Swinney was closed in the most recent, heavy round of closings in 2010. Blenheim and Bryant were shuttered in 2009.
Bingham’s fate, however, has been troubling its Waldo neighbors for most of the past 14 years. The school saw a brief rebirth as a charter school in 2000, but it has been relegated to a storage site for castoff district furniture since 2002.
The oft-repeated word: “eyesore.”
While residents want “something” to happen to the property, Durkin said, many are planning to go to the meeting with hopes that whatever is planned will somehow preserve the Trolley Track Trail that runs between the property and Wornall Road and not bring excessive traffic or trucks through their neighborhood streets.
All Jaax can say about the proposals is that the repurposing office’s in-house review committee has determined that the ideas are viable and the prospective buyers have the capacity to see their ideas through.
Public approval of the ideas will be an essential threshold for any of them to go forward, she said.
The committee will weigh the public feedback before deciding to enter into any negotiations for sales. The Kansas City school board ultimately decides whether a building will be sold.
In all, the district is looking to find new uses for 30 properties.
One agreement has been reached so far.

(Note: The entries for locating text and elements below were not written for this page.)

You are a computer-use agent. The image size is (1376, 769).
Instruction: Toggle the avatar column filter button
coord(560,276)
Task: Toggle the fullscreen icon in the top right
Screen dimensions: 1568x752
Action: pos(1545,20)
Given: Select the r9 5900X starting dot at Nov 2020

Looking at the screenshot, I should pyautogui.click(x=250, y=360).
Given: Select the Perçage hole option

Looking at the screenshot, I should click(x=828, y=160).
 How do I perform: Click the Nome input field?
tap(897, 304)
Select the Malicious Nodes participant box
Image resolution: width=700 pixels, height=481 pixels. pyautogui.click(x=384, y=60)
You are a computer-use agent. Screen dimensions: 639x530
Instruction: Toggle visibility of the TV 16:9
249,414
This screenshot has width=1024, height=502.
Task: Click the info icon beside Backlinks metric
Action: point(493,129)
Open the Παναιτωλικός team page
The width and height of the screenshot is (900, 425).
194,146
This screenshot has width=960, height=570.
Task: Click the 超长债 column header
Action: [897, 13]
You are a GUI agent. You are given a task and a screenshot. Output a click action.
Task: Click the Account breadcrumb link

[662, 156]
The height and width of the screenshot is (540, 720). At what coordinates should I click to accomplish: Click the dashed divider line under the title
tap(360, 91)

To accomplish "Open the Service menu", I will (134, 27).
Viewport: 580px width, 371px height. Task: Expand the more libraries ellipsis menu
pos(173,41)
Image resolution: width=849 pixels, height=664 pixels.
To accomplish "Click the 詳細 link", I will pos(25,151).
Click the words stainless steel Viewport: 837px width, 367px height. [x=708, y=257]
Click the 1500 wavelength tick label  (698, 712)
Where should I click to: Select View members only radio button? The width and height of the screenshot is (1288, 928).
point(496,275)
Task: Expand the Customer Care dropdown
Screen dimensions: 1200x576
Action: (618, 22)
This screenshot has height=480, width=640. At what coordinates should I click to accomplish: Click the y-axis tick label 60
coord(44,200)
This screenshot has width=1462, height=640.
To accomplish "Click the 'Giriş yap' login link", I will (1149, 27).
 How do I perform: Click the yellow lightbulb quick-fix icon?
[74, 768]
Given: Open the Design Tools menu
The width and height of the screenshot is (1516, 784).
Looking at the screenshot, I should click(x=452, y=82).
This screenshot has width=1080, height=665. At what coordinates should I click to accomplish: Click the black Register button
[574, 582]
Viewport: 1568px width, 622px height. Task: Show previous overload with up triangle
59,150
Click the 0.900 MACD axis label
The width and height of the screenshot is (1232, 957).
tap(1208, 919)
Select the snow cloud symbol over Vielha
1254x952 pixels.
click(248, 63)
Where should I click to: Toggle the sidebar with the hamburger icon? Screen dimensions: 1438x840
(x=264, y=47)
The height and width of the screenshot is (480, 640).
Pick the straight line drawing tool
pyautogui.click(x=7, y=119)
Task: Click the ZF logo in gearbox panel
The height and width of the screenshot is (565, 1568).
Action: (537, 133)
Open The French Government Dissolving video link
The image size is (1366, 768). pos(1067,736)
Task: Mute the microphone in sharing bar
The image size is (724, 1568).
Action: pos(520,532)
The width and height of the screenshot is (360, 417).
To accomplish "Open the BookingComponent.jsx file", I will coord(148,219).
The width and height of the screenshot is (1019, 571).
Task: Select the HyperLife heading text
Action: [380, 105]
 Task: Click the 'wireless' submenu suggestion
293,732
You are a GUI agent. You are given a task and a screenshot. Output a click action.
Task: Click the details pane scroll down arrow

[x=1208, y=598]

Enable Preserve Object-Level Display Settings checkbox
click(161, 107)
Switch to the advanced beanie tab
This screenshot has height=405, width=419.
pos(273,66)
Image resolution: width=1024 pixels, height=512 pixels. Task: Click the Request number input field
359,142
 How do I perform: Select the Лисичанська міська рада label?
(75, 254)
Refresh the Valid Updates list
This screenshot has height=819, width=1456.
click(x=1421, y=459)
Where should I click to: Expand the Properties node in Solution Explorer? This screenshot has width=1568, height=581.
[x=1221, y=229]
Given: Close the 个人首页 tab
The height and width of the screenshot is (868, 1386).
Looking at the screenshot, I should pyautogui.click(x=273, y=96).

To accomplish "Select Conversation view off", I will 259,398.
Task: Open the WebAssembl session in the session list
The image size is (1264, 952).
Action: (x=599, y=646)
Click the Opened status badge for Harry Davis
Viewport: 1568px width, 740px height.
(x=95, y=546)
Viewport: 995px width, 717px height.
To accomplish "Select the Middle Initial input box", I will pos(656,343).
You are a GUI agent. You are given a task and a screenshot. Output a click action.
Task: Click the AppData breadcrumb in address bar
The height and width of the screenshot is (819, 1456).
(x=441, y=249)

Academie Lafayette charter school is expected to close a deal for Longan Elementary School, which the charter is already leasing.
Two properties, which Jaax said can’t be named, are in stages of negotiations.
Three — Graceland, Pinkerton and Askew — are expected to go to a public presentation stage soon.
Several schools are being peddled by the district’s brokerage firm, Block Real Estate Services.
Meanwhile, the repurposing office’s technical and community advisory teams, through a series of public meetings over the past year, are continuing to develop an overall reuse strategy that is expected to be completed next month.